Women in the Workplace
Kathy Longo, CFP®, CAP®, CDFA® Tuesday, 16 April 2019
A lot has changed in the past few decades in the workplace. One major shift has been moving women out of the typing pools and into boardrooms and offices. This has shown to be a positive move as women hold more bachelor’s degrees (57%) and companies with women in leadership roles have shown increased profitability. Women are shrewd investors and often better equipped to play the long-game in investing. But knowing all this and having the data to prove it, why aren’t there more women in leadership roles? When only 4.8% of Fortune 500 companies have women CEO’s and female-dominated boardrooms, the question must be asked, why aren’t there more women in leadership roles?

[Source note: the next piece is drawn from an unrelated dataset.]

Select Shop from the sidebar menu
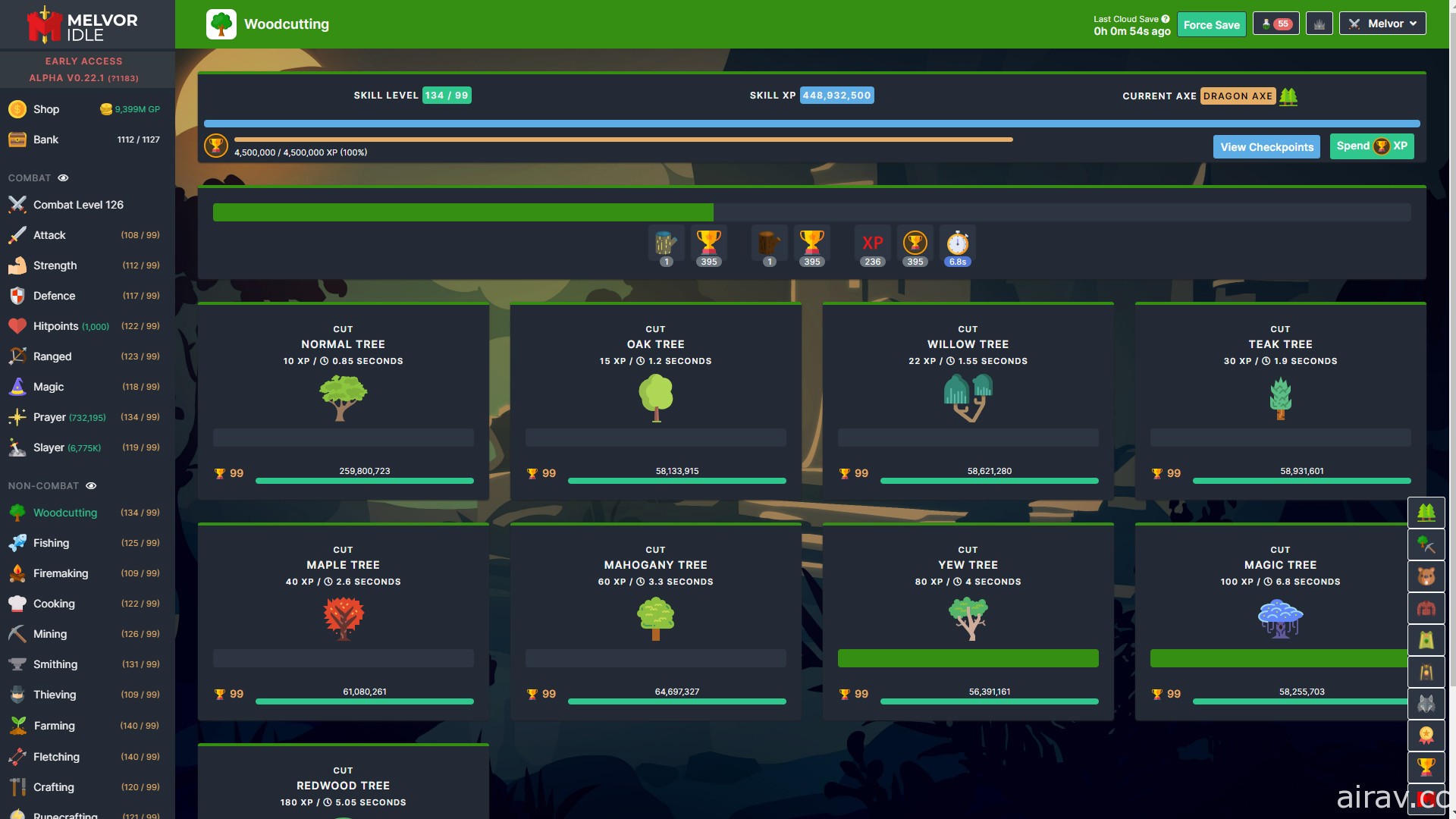Image resolution: width=1456 pixels, height=819 pixels. 45,109
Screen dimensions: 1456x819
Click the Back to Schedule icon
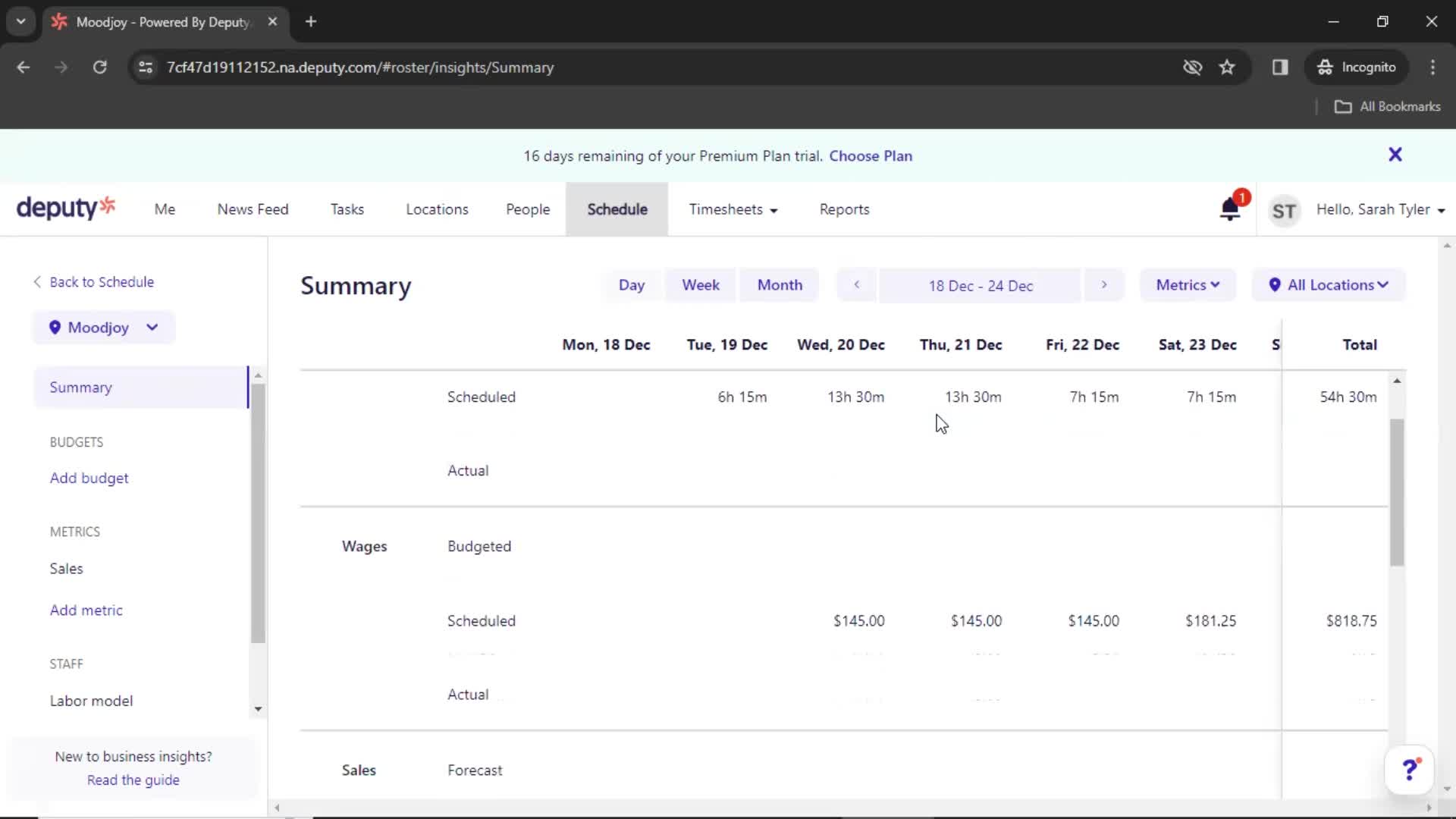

One of the challenges women face in the workplace may, in fact, be getting their foot in the door. There are still a lot of barriers to women entering careers that are perceived to be ‘men's work'. On top of that, women tend to apply to jobs when they feel 100% qualified, whereas for men it is closer to 60%. Men will often be chosen over women based on identical resumes. Once hired, men get promoted faster and receive more raises, regardless of job performance. Unconscious bias in the workplace is often, as the name says, unconscious. These deeply subconscious opinions about everything from race, to class, to gender, to appearance find ways to seep into the hiring process and office environments. We are always projecting information, from our clothing, our skin color, our car, our accent, and receiving information from everyone around us, simultaneously. This bias shows up in the wording for a job position, in the hiring manager going through resumes, and on through who gets hired, promoted, or shown the door. If women are not seen as leaders, in part because of an unconscious bias tied to body language and physical presence, for example, they may be left behind. The good news is that there are ways to work around unconscious bias, and progressive workplaces are incorporating more training and diversity into their staffing practices. By removing any racial or gender-specific details and reading resumes blind, for example, a large amount of initial bias is removed. When interviewing, having multiple staff in the room instead of just one hiring manager will help to remove an individual's personal bias. Unconscious bias is also something that needs to be implemented from the top down; practicing diversity and inclusivity must be led by example. Being more inclusive is not only good for employees, but it's also just good business. Companies with more women executives had a 34% higher return to shareholders, and companies with more women directors have a 26% higher return on investment.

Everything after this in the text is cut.